* start *

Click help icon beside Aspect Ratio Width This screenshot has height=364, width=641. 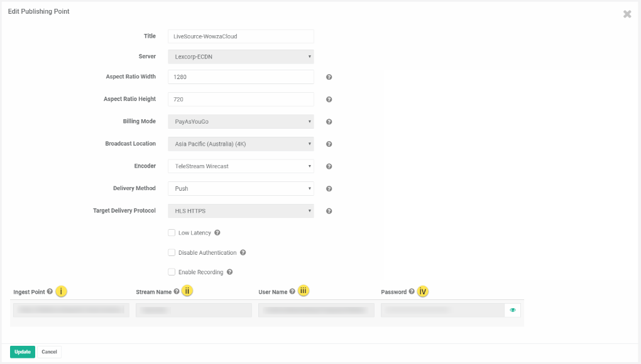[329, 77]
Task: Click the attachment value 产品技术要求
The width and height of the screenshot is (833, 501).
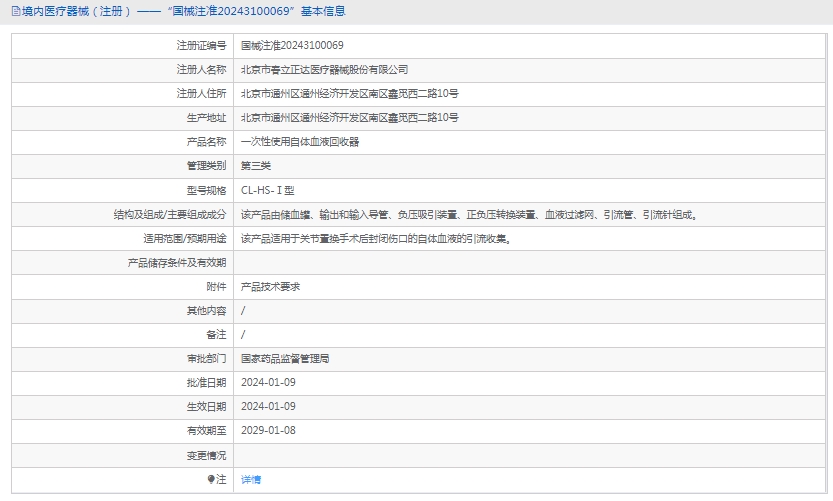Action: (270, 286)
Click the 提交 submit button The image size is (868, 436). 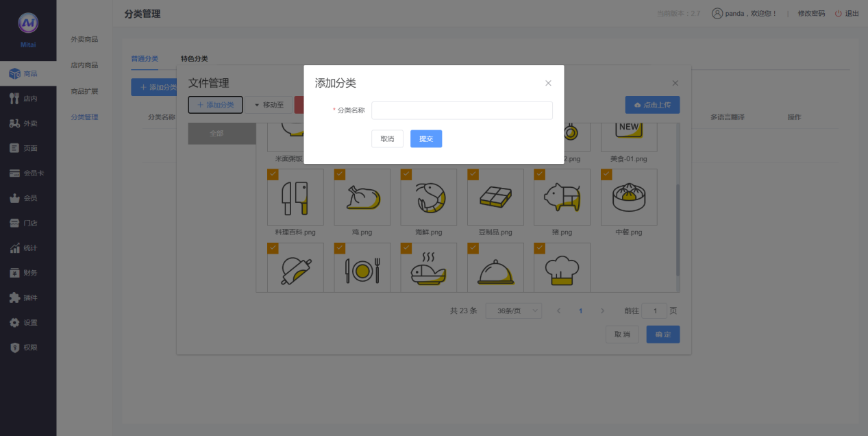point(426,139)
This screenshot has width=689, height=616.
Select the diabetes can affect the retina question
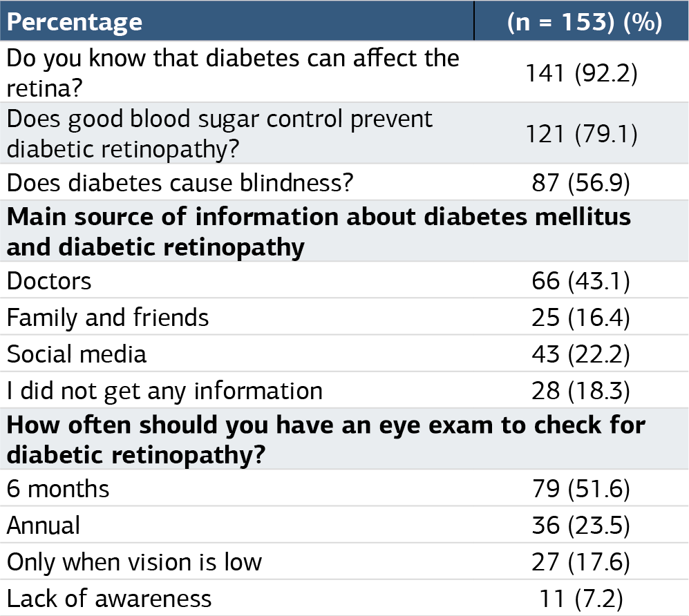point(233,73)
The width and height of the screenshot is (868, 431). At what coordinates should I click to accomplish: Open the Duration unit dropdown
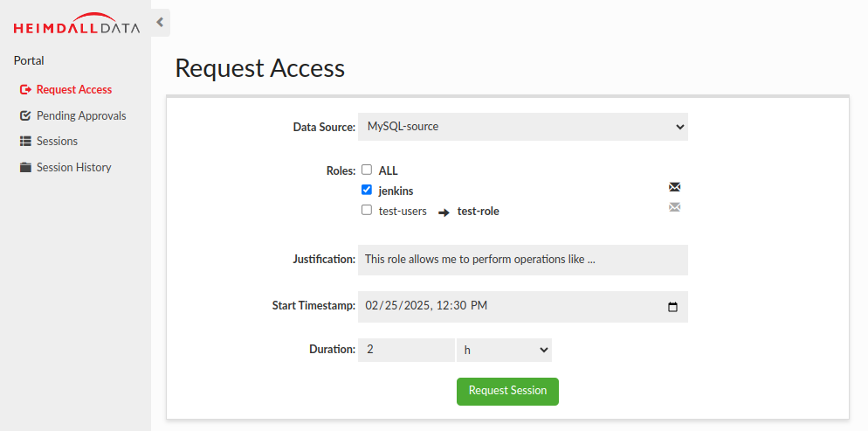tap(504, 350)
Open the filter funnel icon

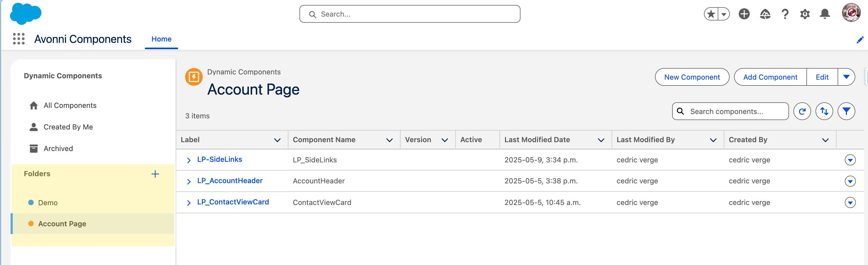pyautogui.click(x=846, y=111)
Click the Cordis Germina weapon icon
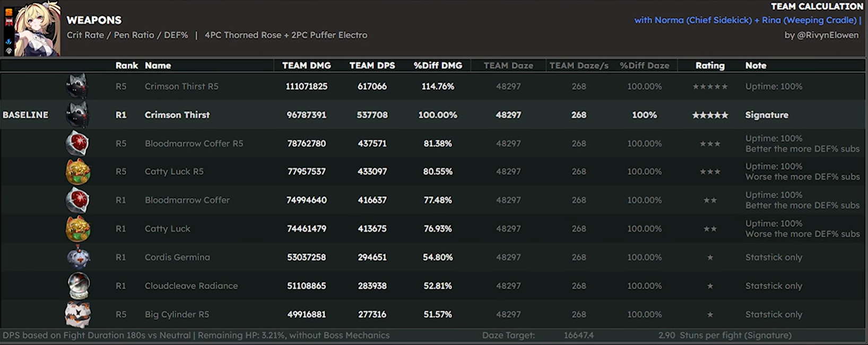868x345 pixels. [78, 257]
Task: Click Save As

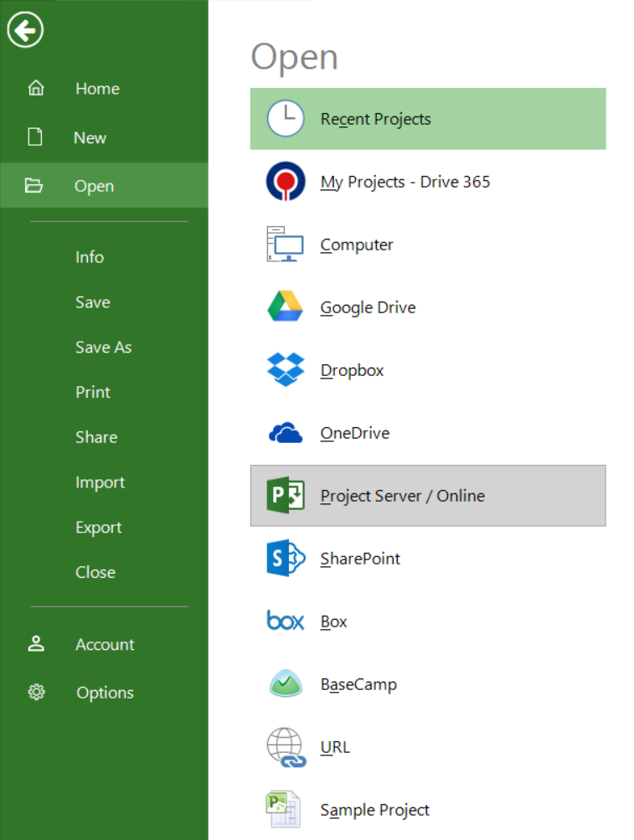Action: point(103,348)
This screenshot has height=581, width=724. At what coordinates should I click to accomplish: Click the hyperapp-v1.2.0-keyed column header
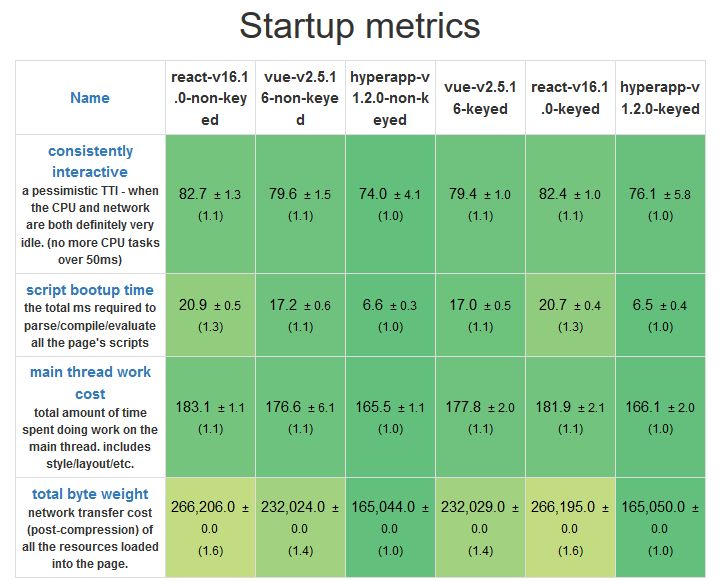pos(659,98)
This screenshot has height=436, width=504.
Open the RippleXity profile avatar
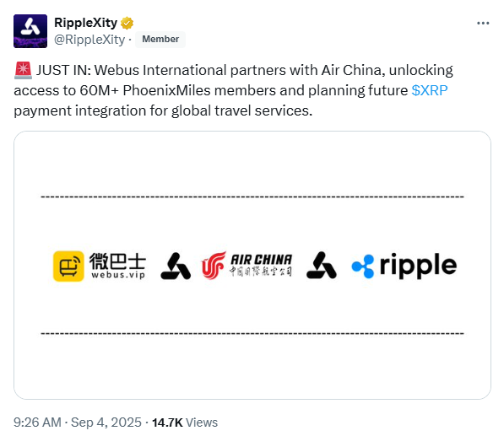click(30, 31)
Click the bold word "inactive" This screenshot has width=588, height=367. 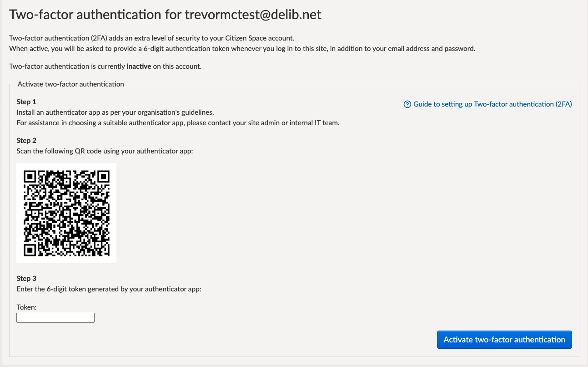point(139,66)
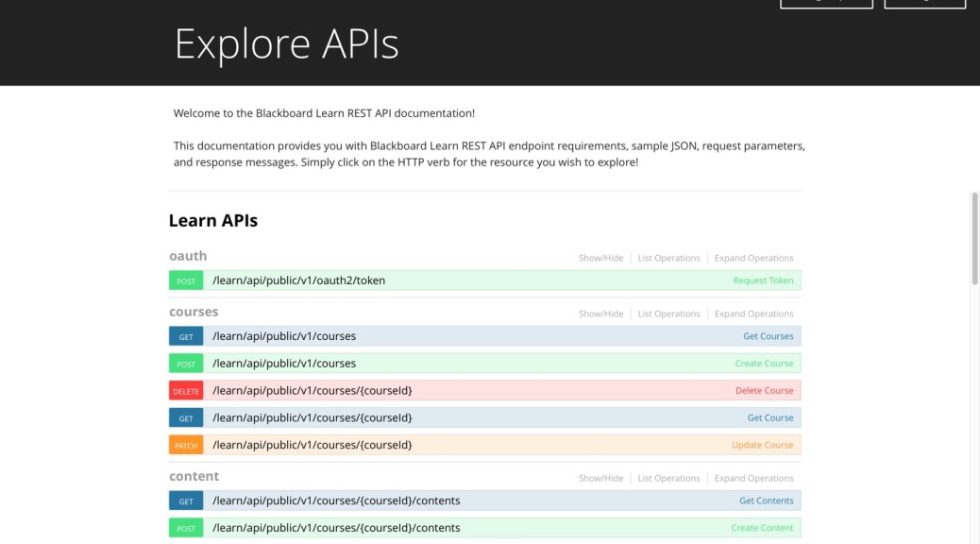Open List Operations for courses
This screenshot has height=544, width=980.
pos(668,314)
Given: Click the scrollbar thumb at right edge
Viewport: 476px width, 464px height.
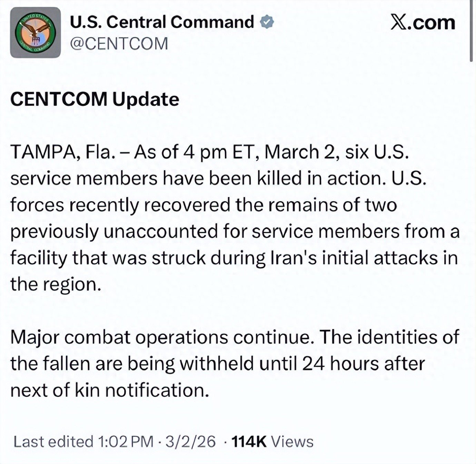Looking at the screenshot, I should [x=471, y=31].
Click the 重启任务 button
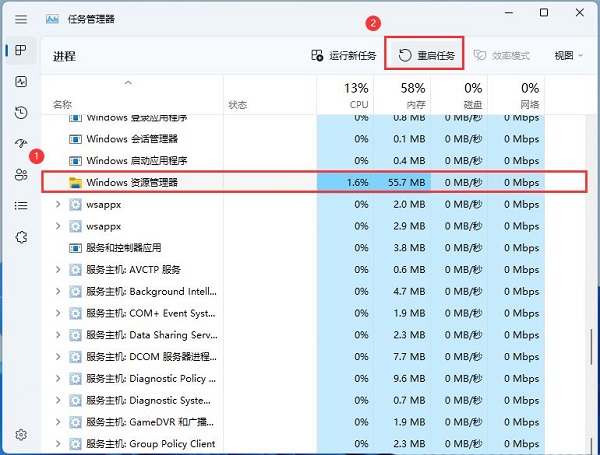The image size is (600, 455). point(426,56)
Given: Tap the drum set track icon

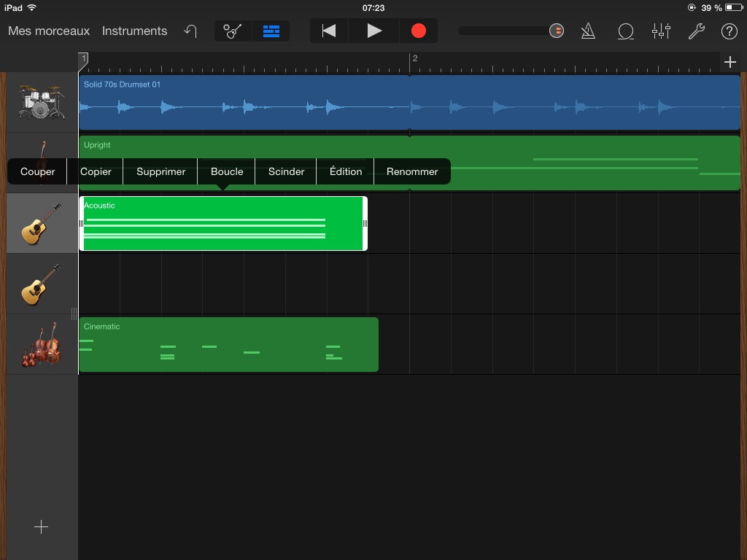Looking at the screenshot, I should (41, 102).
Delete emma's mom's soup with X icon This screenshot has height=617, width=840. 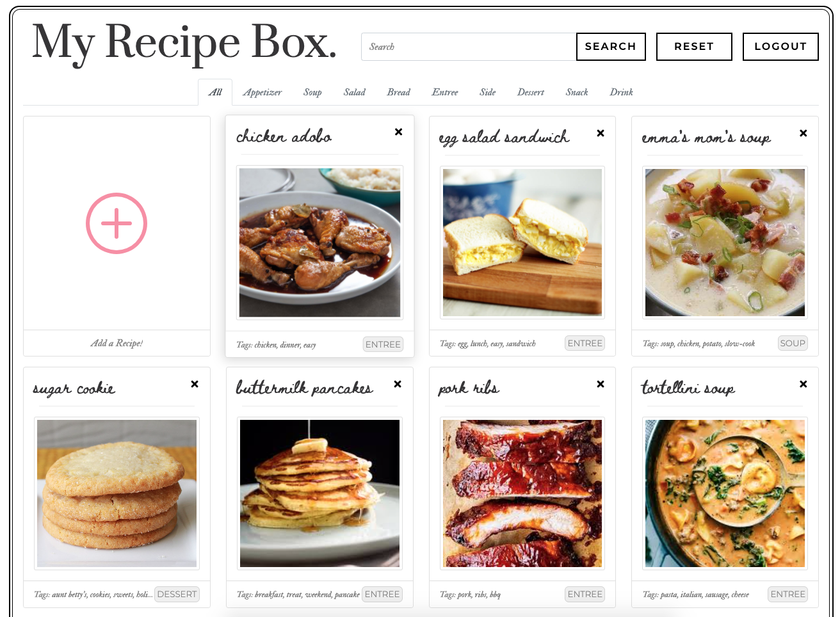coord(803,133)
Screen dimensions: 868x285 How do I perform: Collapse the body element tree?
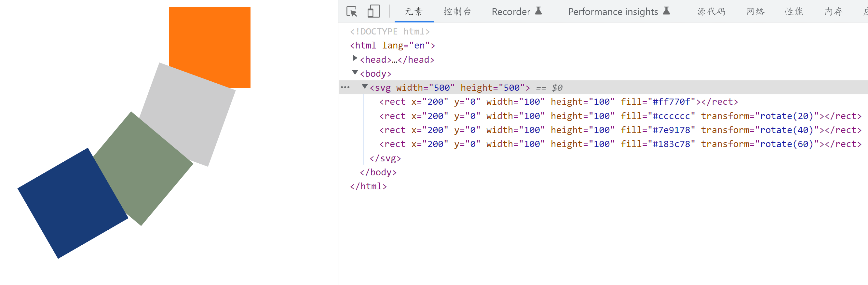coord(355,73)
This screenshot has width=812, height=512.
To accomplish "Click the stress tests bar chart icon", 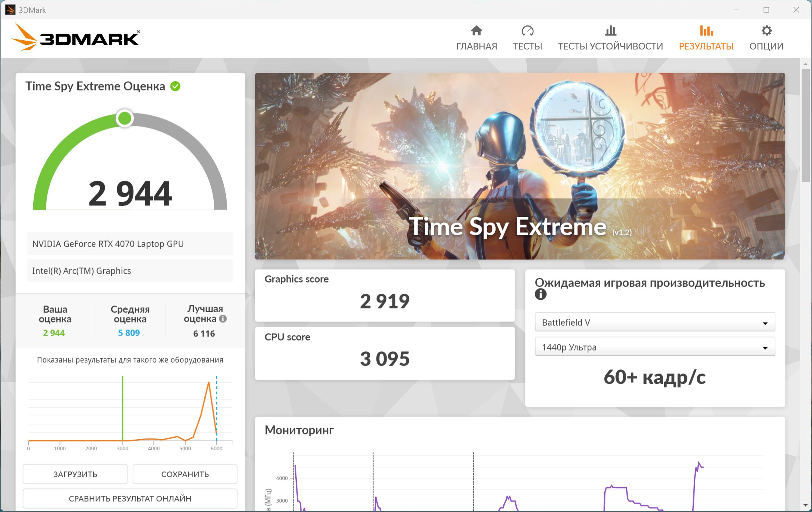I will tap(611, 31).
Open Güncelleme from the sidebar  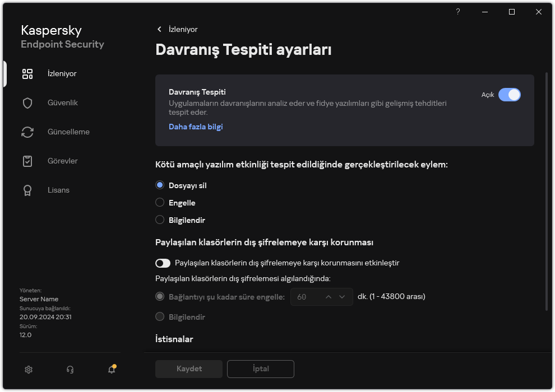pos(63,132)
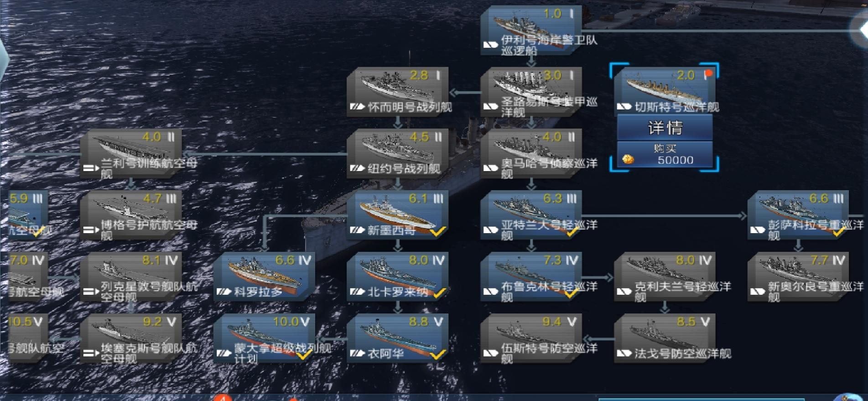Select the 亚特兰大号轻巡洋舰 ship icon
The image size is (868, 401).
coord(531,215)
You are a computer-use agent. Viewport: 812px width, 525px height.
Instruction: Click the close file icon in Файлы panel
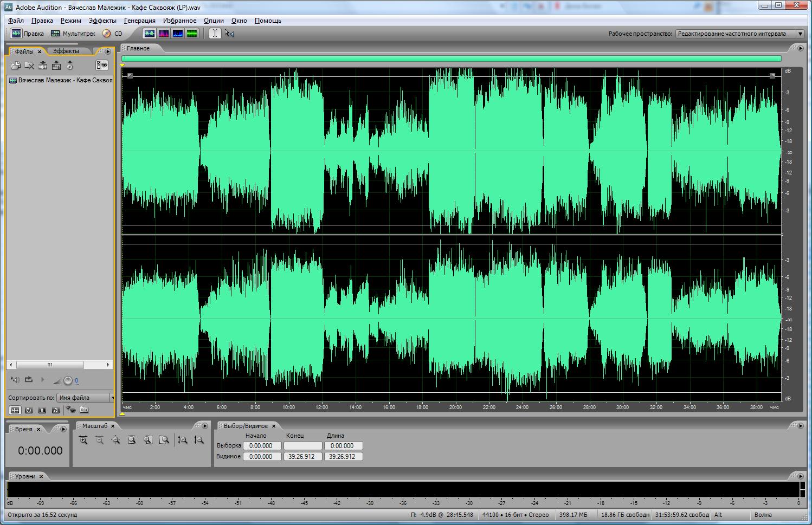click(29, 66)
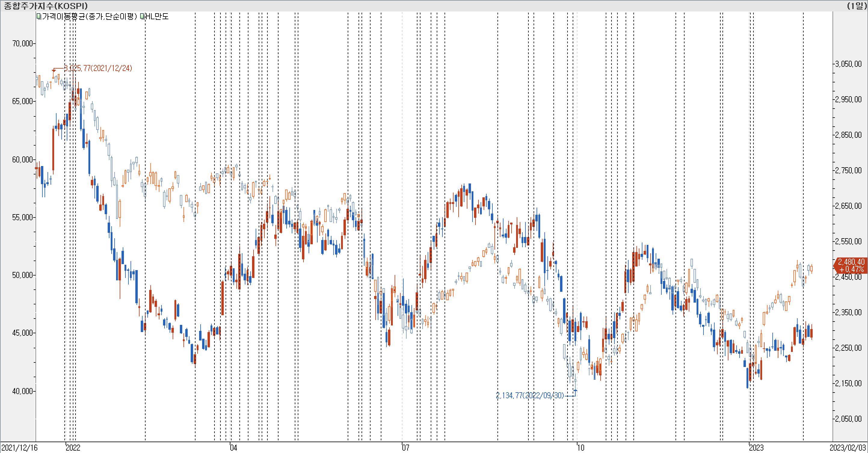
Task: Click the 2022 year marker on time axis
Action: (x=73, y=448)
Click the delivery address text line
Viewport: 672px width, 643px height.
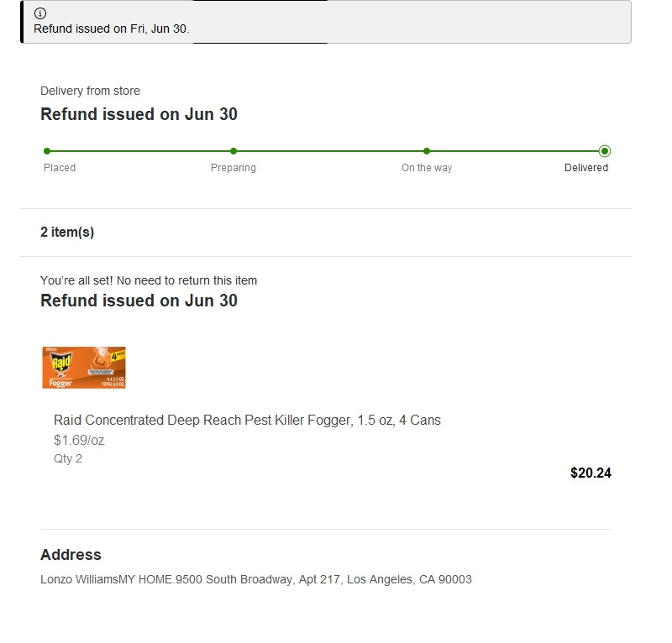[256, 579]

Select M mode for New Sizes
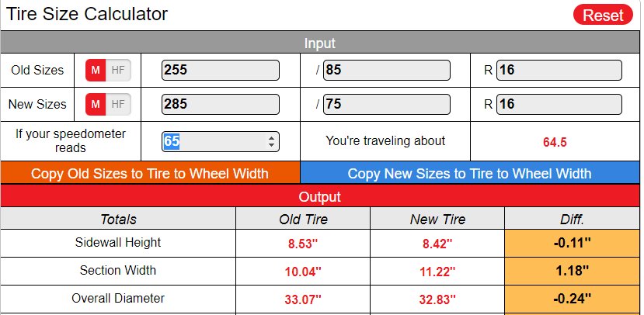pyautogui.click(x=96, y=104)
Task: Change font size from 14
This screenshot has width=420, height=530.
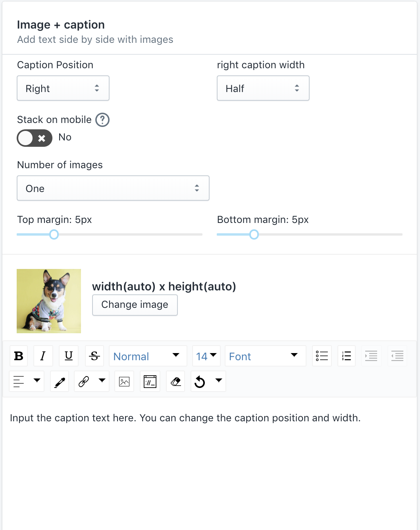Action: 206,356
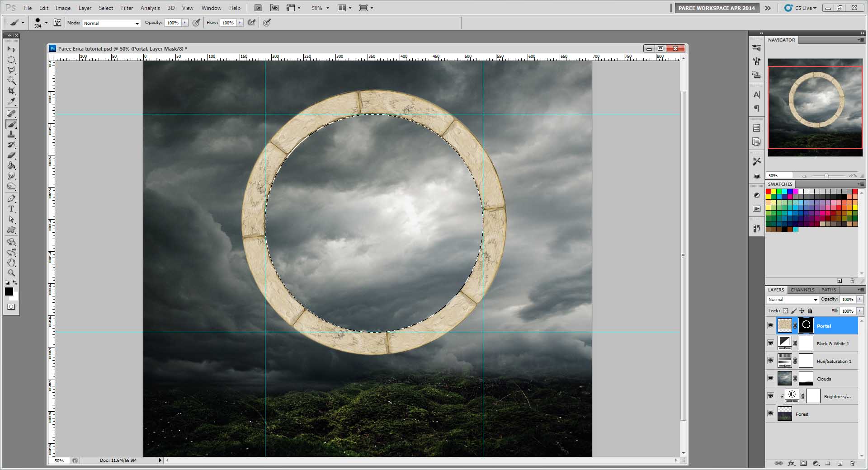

* end *

▶ _Given exercise_:
In the rows above, output everything from the line containing "Open the filter funnel icon" down to the line containing "click(30, 31)" as a JSON list of strings, one per line, with blank lines skipped and the pictures left out.

▶ _Task solution_:
[
  "Open the filter funnel icon",
  "pyautogui.click(x=846, y=111)",
  "Click the Cordis Germina weapon icon",
  "868x345 pixels. [78, 257]",
  "Task: Click Save As",
  "Action: point(103,348)",
  "This screenshot has height=581, width=724. At what coordinates should I click to accomplish: Click the hyperapp-v1.2.0-keyed column header",
  "pos(659,98)",
  "This screenshot has height=436, width=504.",
  "Open the RippleXity profile avatar",
  "click(30, 31)"
]